1. The petitioner seeks to revise the orders of the District Munsif of Bezwada in Interlocutory Applications Nos. 1317 and 1318 of 1926 excusing delay in the presentation of an application under Order 9, Rule 4, which otherwise would be barred by limitation.
2. The learned District Munsif has confined himself be the laconic order: ' Suit restored to file ' thereby arrogating to himself a general power of dispensing with the law of limitation which is certainly beyond his jurisdiction. Had he applied his mind to the law and facts of the case this Court might consider whether its interference were warranted; but the present proceeding gives room for no such question. Original Suit No. 450 of 1925 was dismissed for default on 27th July 1926. The plaintiff applied for copy-on 29th July 1926 and obtained it on 5th August 1926. He appealed against the decree on 2nd September 1926, and was informed on 27th October 1926, that he had misconceived his remedy and should apply to set aside the order of dismissal under Order 9, Rule 4. On 18th November 1926, he made the application. Reckoning 112 days from the date of the dismissal to the filing of the application, and allowing the applicant eight days for obtaining copy, and 55 days for the in-fructuous appeal, there still remains 59 days, or 29 days over the prescribed 30. The counter-petitioner claims that these can be accounted for by reckoning the period between 27th July 1926 and 2nd September 1926, as a time during which he was prosecuting with due diligence another civil proceeding in a Court of incompetent jurisdiction.
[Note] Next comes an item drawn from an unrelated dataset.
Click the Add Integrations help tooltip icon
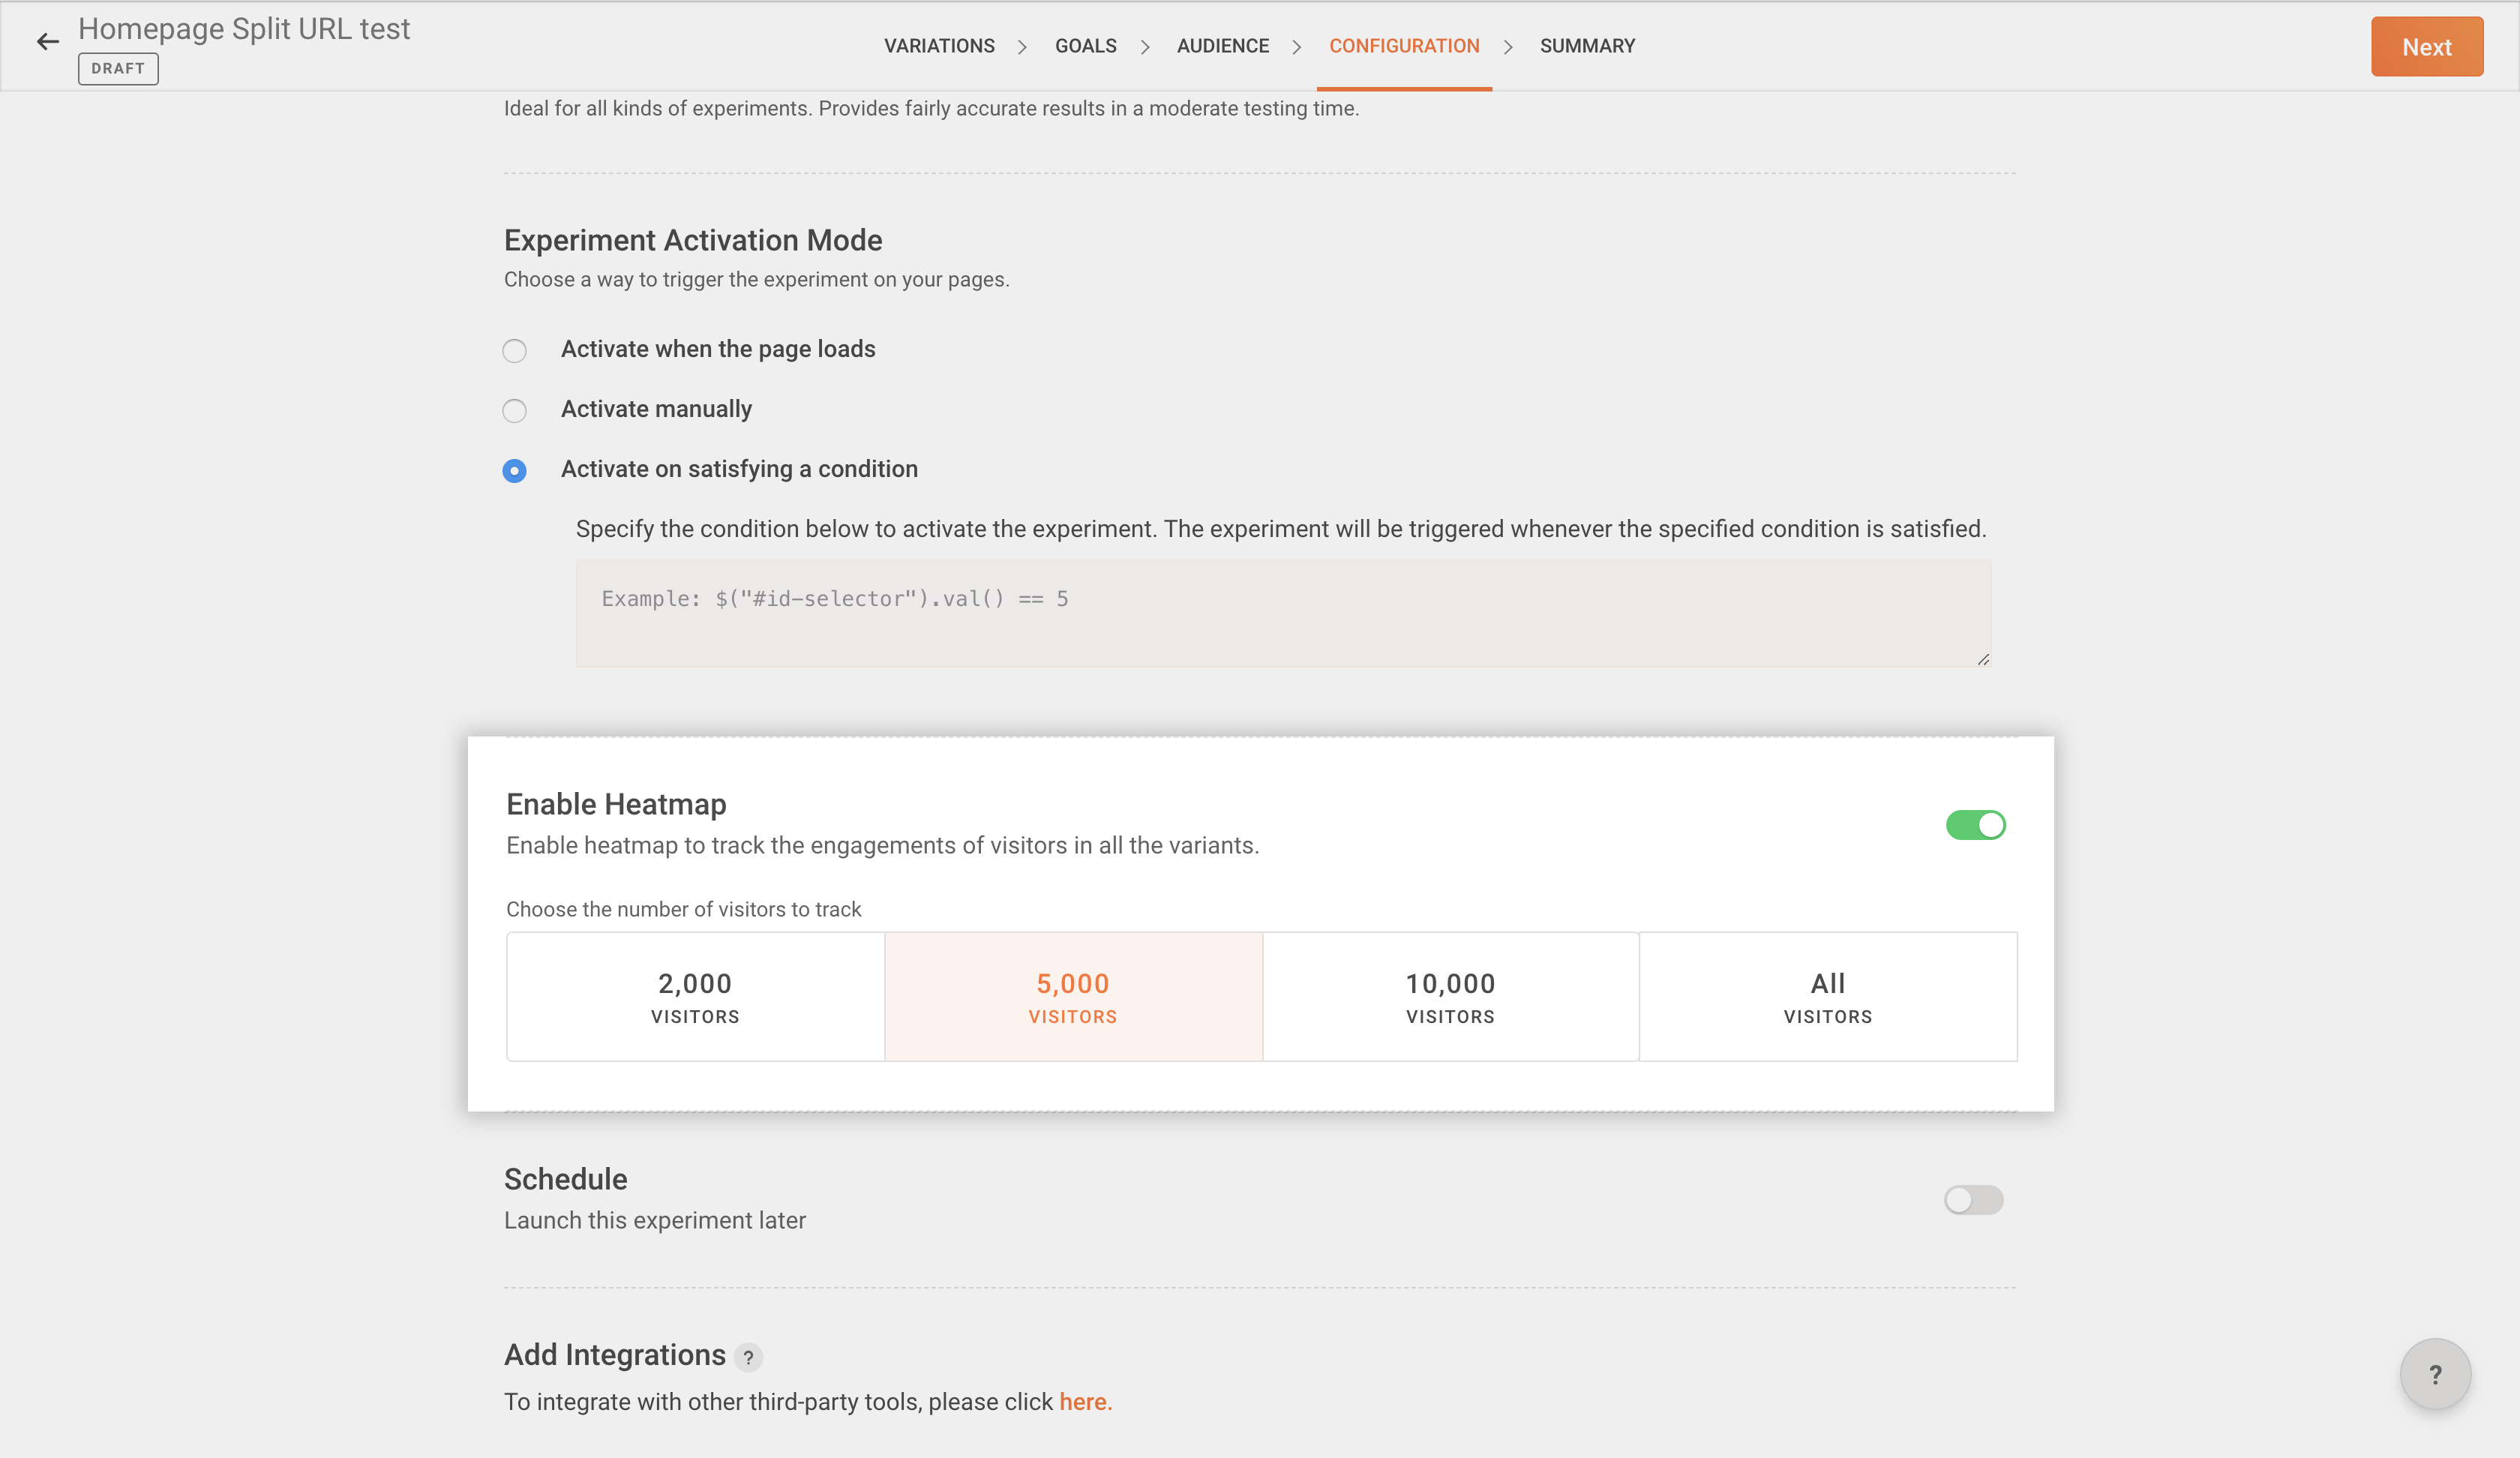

3. The short answer to such a claim would seem to be that, until 2nd September 1926, there was neither Court nor proceeding. No doubt it has been held that when once a proceeding has been initiated in a Court of first instance the period allowed by law before presenting an appeal from its decision may be reckoned as time occupied by due diligence. That is clear enough, for a man who is diligent within the term prescribed by limitation is duly diligent in the eye of the law. But the same principle cannot be extended to some period before the proceeding is begun of Baizanath Lala v. Rama Doss  39 Mad. 62 and Mira Mohidin v. Nallaperumal Pillai  36 Mad. 131. Section 5 cannot apply, its purview being confined to applications (other than those specified) to which the section may be made applicable by enactment or rule. And it so happens that Section 5 has not been made applicable to applications under Order 9, Rule 4. Therefore, the orders of the lower Court (must be set aside. Costs to petitioner throughout, one set.